Другими словами, мое тело – не герой. Легкость и диффузность недуга и удовольствия (мигрень тоже иной раз ласкает меня) мешают телу превратиться в какое-то чужое, галлюцинаторное месиво, где заложены резкие трансгрессивные стремления; мигрень (слово, которым я довольно неточно называю обычную головную боль) и чувственное удовольствие – это просто два телесных самоощущения, призванные индивидуализировать мое тело, но не окружать его ореолом какой-либо опасности: мое тело мало театрально по отношению к себе[118].
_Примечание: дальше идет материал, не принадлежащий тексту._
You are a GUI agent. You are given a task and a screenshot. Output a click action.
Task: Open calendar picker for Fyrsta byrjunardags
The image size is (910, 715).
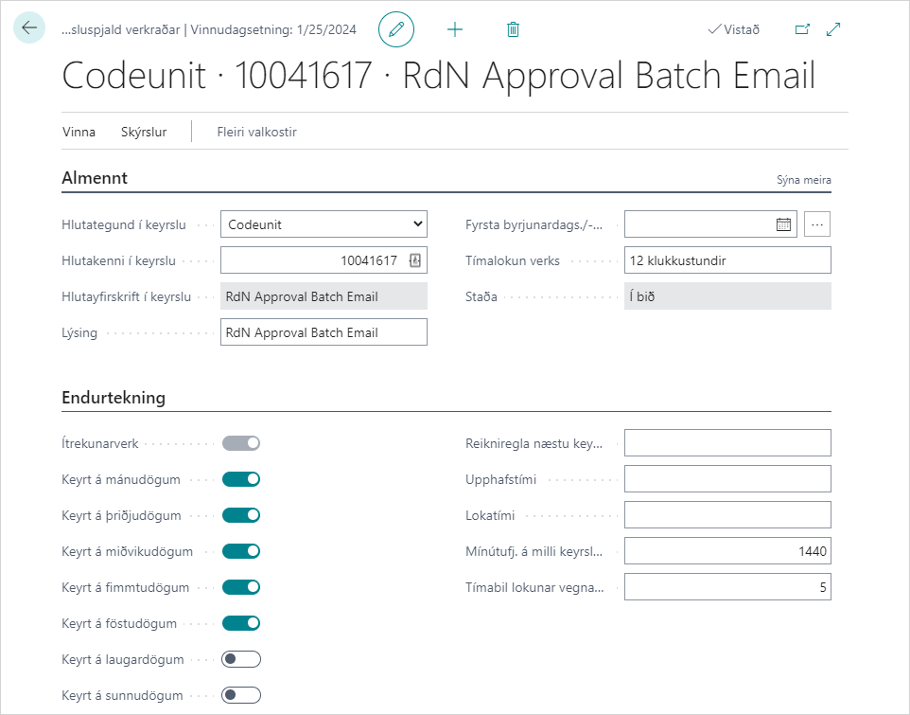783,224
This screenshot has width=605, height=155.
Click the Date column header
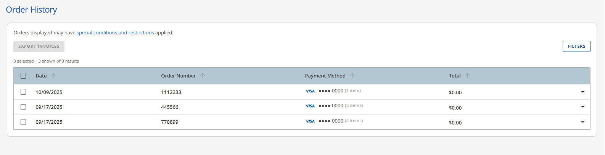(41, 76)
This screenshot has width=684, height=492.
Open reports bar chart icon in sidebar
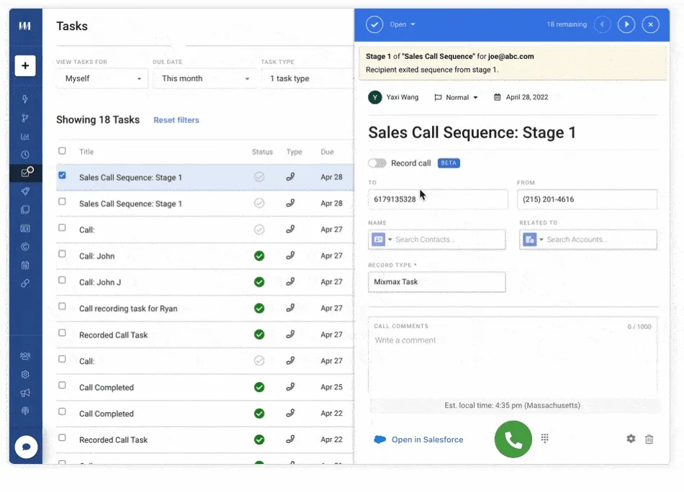point(25,137)
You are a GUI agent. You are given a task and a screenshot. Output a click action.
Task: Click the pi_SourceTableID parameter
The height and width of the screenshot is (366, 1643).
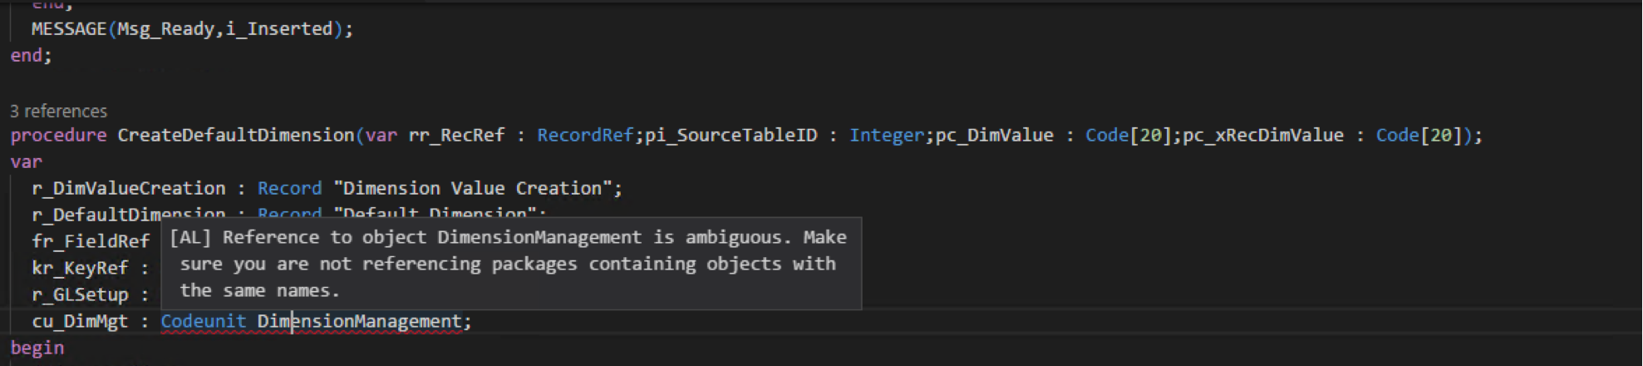click(730, 136)
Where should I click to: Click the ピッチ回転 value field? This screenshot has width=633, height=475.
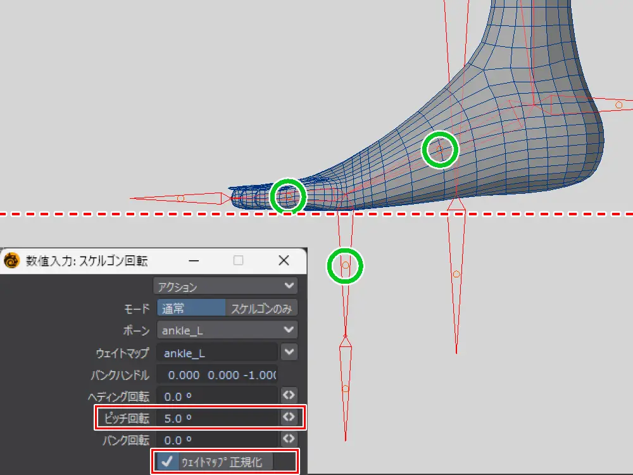(x=217, y=418)
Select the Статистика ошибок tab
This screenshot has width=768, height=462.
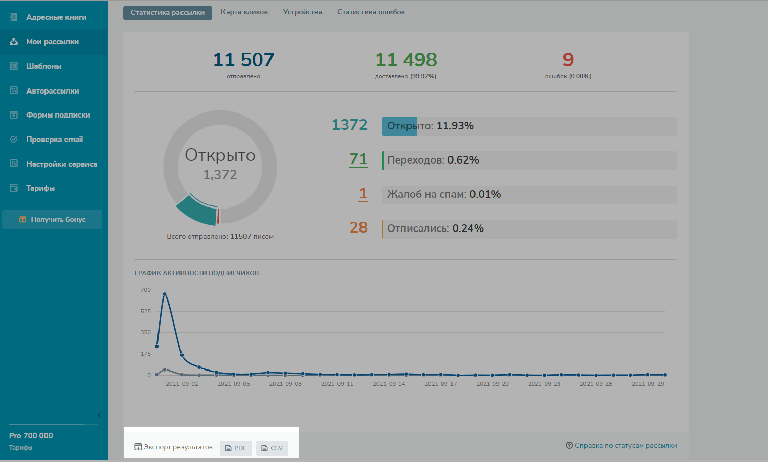371,12

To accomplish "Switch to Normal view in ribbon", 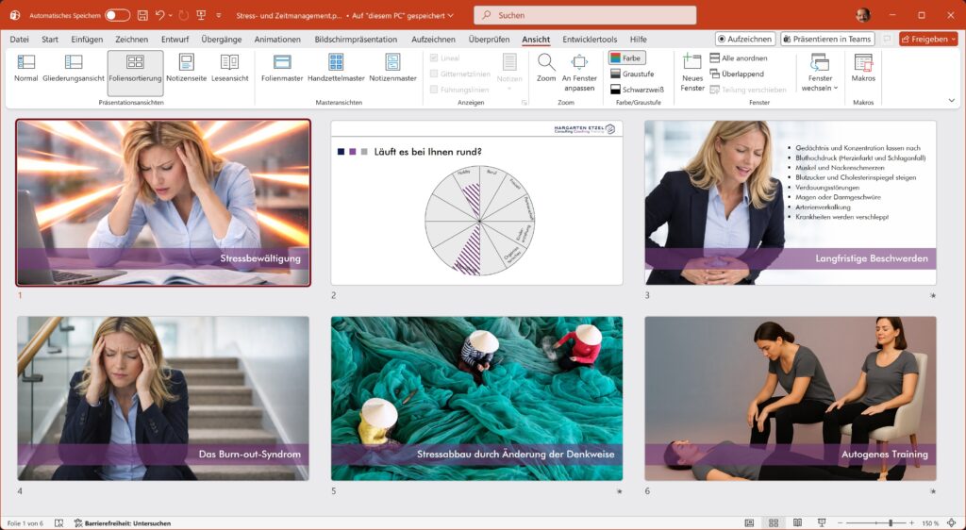I will coord(25,68).
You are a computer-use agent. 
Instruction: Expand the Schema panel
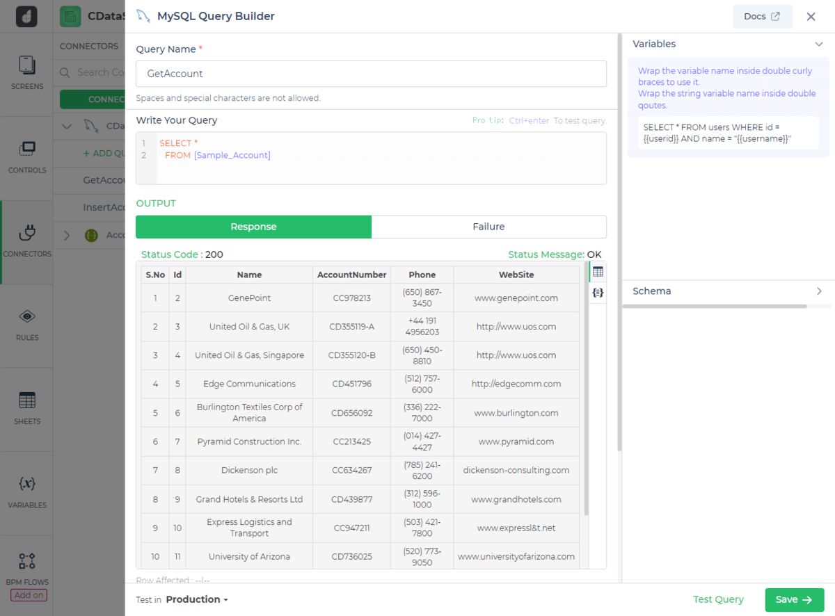(x=819, y=291)
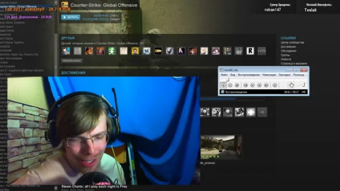Open the Центр сообщества link
This screenshot has height=191, width=340.
point(292,42)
Только так можно критически отнестись к самим понятиям «удовольствия» или «ласки», поставив их в синхронные контексты, освободив от прежнего эмоционального эстетизированного окружения. В конце концов, любой производимый тобой образ, та самая окружающая тебя сдерживающая пленка, созданная тобой же, оказывается твоим телом:

У меня есть тело пищеварения, тело тошноты, тело мигрени и так далее; тело чувственное, мышечное (рука писателя), гуморальное, а в особенности эмотивное – которое то волнуется и движется, то сжимается, ликует или страшится, при том что ничего этого внешне не заметно. С другой стороны, меня пленяет и чарует тело социальное, мифологическое, искусственное (у японских трансвеститов) и проституируемое (у актера). А кроме этих публичных (литературно-письменных) тел, у меня есть еще и два, так сказать, локальных тела – парижское (подвижное, утомленное) и деревенское (покойное, тяжелое)[119].
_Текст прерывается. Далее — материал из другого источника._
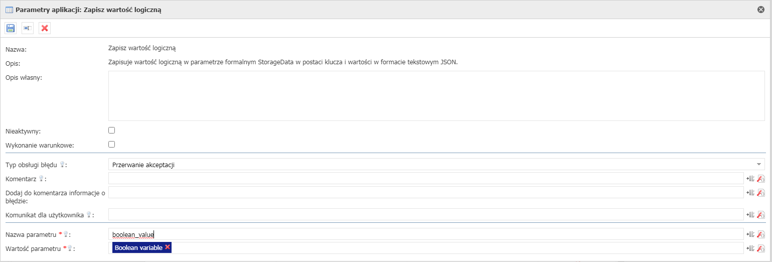The height and width of the screenshot is (262, 772).
Task: Click insert variable icon for Komunikat dla użytkownika
Action: 751,215

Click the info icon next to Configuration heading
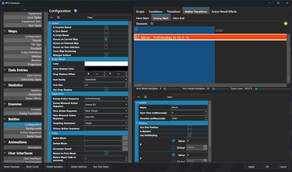click(76, 11)
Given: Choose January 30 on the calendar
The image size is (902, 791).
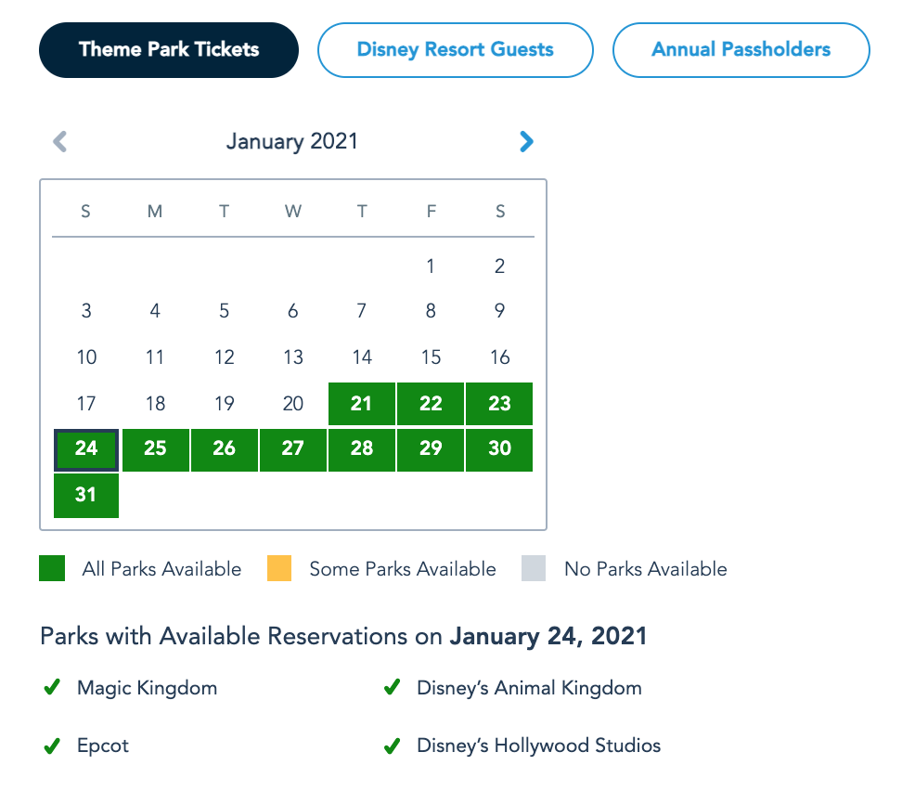Looking at the screenshot, I should coord(499,449).
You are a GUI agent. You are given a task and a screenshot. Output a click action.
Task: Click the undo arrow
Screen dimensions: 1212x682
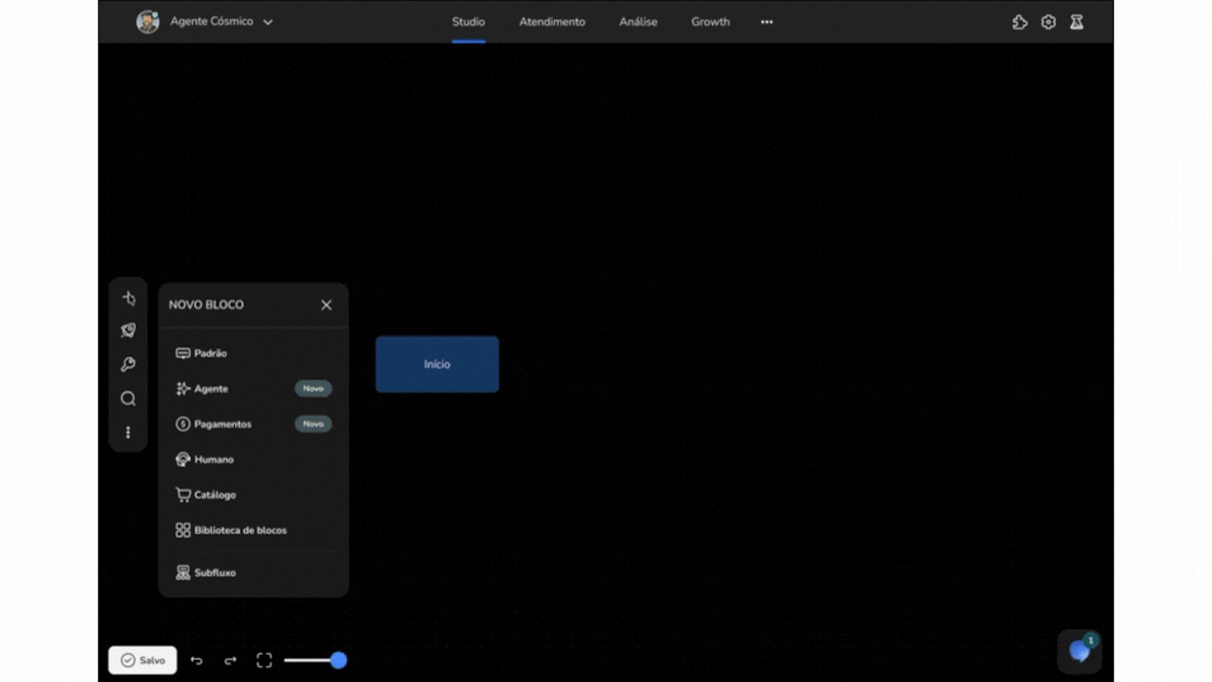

Итак, актер выставляет свое тело на публику, а значит, торгует им. Все тела оказываются вещами на продажу: ты продаешь очередное тело своим парижским или деревенским удовольствиям.

Но, кроме продажи, возможен и взаимный обмен. Барт не доверяет дружбе до конца: в ней он видит не столько дар, сколько обмен или, как сейчас это называют психологи, созависимые отношения.

Надо принять, что дружба – это плод богатого воображения. Надо синхронизировать чувство и воображение с помощью «топики», то есть общих мест, общих представлений о сути дружбы. Только тогда можно освободиться от этой созависимости и увидеть в друге чудо и дар:

В старинной литературе иногда встречается такое на первый взгляд глупое выражение: религия дружбы (верность, героизм, внесексуальность). Поскольку же от религии нынче осталось одно лишь обаяние обряда, то он любил соблюдать мелкие ритуалы дружбы: отмечать с другом окончание какого-нибудь труда, устранение какой-нибудь заботы. Торжество делает событие более ценным, сообщает ему бесполезную избыточность. <…>

О дружбе надо стараться говорить как о чистой топике: это выводит меня из сферы аффектов, которую не высказать без стеснения, ибо она принадлежит к воображаемому (собственно, по своей стеснительности я и вижу, что где-то совсем близко – «горячо» – и мое воображаемое)[120].

Итак, найти свое место в мире – это следовать системе речевых «мест», «топосов», но критически, не увлекаясь. Надо действовать, синхронизируя свое воображение и свое мышление. Тогда можно, не доверяя удовольствию, получить наслаждение от самой данности бытия, понять всё бытие как дар, который уже не раз нас «уколол».

При этом заблуждения гнетут человечество. Барт говорит сам, что доводит любое критикуемое им сообщение до состояния «малопривлекательной пленки», и сам себя сравнивает с ломтиком картофеля, который в горячем масле сомнений покрывается корочкой и становится приемлем для самого себя, избавившись хоть от части ошибок и поспешных выводов. Науку Барт упрекает в «параноидальности» (постоянном поиске общих закономерностей, тайных механизмов), а искусство – в «фетишизме», что оно выделяет отдельные привилегированные предметы. Он вовсе не отрицает ни науки, ни искусства – просто подтверждает, что в ситуации рынка и всепроникающей идеологии они порождают и некоторые заблуждения.